Math did not come easily to me in school. I remember being bored with long division. I found it difficult to concentrate on the problem-solving processes that we were taught. So many steps and so much room for error. I found myself getting frustrated. I could barely engage long enough to finish my worksheets.

It did not take long for my nine-year-old brain to check out of math altogether. My report card in fourth grade almost reflected an ‘F’ in math. I say almost because I remember passing due to an excessive amount of extra-credit activities. My standardized test scores in math reflected the same – a student who could not grasp math. In fact my scores were low enough to afford me the pleasure of being in “remedial” math for all of middle school.

Then something strange happened to me in high school geometry: I got it. Really got it. Suddenly, I set the highest score on each exam. I went on to do the same in Algebra II and Pre-Calculus. When I went on to undergrad, the university hired me to tutor calculus and physics. This was not quite the trajectory my fourth grade teacher had predicted for me. 

So what changed? The answer, I think, is simple. The answer for me boiled down to the difference between the abstract and concrete sides of math. We learn everything we know first from our own concrete experience before we can think abstractly. We learn to count, not by memorizing the numbers in order but by counting objects. We soon learn that, no matter what objects we are counting, the order of the numbers never change. This simple fact is our first experience in abstraction. 

For me, geometry made sense. There were shapes. The properties of shapes such as triangles and squares were very intuitive. However, in my fourth grade long division experience, all I knew was a process. The goal: master the process. I didn’t understand what exactly it was that I was doing and couldn’t enjoy it. But in geometry, looking at shapes and understanding how these objects were related ignited my curiosity. I recognized the problem and could enjoy working hard to solve it. 

Math is a series of abstractions. Each level of abstraction is simplifying and generalizing the concrete world. It is easy to lose sight of the concrete world in math and rely on memorization, math tricks, processes and shortcuts. Math can become an exercise in mastering processes rather than truly understanding the problem. So before the mind is ready to abstract effectively a foundation must be built.

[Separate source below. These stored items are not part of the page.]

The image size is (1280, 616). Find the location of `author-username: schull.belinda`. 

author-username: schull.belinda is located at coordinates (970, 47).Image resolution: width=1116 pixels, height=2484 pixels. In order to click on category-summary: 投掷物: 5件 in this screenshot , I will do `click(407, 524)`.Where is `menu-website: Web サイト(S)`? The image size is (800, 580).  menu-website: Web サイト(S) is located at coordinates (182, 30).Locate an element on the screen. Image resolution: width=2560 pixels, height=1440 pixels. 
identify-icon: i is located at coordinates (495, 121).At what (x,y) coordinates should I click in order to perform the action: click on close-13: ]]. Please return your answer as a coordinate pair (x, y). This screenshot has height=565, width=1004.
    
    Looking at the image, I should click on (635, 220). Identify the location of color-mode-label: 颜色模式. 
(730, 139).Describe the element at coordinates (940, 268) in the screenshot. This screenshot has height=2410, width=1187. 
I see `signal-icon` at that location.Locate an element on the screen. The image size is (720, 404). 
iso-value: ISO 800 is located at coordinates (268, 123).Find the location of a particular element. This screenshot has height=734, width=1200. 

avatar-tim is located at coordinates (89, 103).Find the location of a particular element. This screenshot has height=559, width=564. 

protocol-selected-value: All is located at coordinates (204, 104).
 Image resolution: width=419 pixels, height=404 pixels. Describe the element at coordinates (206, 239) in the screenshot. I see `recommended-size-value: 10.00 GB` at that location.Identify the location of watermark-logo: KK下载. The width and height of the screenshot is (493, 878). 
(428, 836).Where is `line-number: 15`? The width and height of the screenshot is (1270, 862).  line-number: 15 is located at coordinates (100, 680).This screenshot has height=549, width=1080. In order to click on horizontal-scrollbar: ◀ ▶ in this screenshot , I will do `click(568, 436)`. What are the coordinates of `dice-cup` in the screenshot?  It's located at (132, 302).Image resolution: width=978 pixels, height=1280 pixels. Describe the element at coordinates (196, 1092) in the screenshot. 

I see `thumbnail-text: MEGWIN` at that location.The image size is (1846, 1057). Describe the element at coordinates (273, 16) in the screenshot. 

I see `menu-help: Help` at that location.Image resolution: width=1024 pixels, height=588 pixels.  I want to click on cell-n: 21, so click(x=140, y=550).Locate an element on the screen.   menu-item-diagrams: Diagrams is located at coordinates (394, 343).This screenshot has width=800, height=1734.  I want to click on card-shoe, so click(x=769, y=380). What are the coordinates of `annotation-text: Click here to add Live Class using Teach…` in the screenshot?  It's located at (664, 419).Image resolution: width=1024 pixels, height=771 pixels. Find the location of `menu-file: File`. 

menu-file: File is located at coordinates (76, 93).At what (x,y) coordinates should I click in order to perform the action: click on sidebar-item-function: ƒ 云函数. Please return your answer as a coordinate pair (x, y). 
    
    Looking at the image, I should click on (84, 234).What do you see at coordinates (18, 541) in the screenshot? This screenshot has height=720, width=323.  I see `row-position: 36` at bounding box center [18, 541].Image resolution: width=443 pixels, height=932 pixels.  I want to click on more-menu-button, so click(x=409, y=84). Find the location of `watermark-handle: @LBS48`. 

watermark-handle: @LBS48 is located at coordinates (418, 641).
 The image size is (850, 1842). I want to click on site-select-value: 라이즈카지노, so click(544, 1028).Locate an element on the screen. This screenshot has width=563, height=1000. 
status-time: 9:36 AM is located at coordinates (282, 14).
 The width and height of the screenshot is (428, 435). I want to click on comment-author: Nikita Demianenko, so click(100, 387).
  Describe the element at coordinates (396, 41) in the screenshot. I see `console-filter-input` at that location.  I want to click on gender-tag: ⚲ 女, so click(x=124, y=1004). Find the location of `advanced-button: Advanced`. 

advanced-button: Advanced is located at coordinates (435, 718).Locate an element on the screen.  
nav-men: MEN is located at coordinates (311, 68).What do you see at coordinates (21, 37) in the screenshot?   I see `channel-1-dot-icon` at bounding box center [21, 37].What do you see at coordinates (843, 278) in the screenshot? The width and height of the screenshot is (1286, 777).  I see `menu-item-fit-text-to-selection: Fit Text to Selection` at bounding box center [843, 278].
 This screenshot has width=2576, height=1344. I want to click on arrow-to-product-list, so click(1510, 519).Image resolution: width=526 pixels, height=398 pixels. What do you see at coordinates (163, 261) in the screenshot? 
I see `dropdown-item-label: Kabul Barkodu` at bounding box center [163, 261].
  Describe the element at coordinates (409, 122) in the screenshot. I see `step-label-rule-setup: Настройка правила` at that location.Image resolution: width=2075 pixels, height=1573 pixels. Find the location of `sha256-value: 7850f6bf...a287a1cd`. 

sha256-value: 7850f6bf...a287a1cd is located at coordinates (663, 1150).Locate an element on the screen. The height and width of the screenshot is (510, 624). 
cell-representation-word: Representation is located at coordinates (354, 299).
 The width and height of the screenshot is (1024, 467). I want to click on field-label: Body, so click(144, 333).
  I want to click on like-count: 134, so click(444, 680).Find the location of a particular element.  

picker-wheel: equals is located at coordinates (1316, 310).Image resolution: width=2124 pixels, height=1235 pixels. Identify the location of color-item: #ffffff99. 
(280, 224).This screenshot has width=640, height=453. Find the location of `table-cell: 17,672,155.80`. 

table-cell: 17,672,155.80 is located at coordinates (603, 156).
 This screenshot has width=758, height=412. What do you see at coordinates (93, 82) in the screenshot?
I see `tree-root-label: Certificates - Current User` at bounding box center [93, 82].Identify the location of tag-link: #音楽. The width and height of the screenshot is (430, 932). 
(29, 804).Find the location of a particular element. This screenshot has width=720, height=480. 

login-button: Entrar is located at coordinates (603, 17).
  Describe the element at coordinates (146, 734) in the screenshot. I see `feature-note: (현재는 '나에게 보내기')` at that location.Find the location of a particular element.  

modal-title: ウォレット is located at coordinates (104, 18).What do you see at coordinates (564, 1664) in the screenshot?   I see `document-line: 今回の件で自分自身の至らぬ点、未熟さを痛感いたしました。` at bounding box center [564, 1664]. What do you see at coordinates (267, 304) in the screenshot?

Take division for instance. When I ask my five-year-old what twelve divided by two is, he has no idea. However, if I give him twelve jellybeans and ask him to share with his brother so that they each get the same number, he divides by two with no problem. He can understand one question but not the other. One question is concrete; one question is abstract. He can consistently do this with any even number. He also realized that when he has to divide an odd number by two there is always one left over. With my seven-year-old, I play with the number twelve a little bit more. I ask him how many jellybeans three friends would get. I ask about four friends, then six friends. He learns that three groups of four make twelve. He learns two groups of six make twelve. In this game he is touching on several mathematical concepts: division, multiplication, factoring and expression. This is now a game where there is a puzzle to figure out.

The more a student interacts with the concrete world in this way, the stronger the concrete intuition is built. Once students have a strong foundation in the basics truths of math, or really any subject, they are then able to build upon them, to think abstractly.  It was this very moving away from processes and tricks and moving toward thinking abstractly while standing on a firm foundation that drew me toward becoming a math teacher.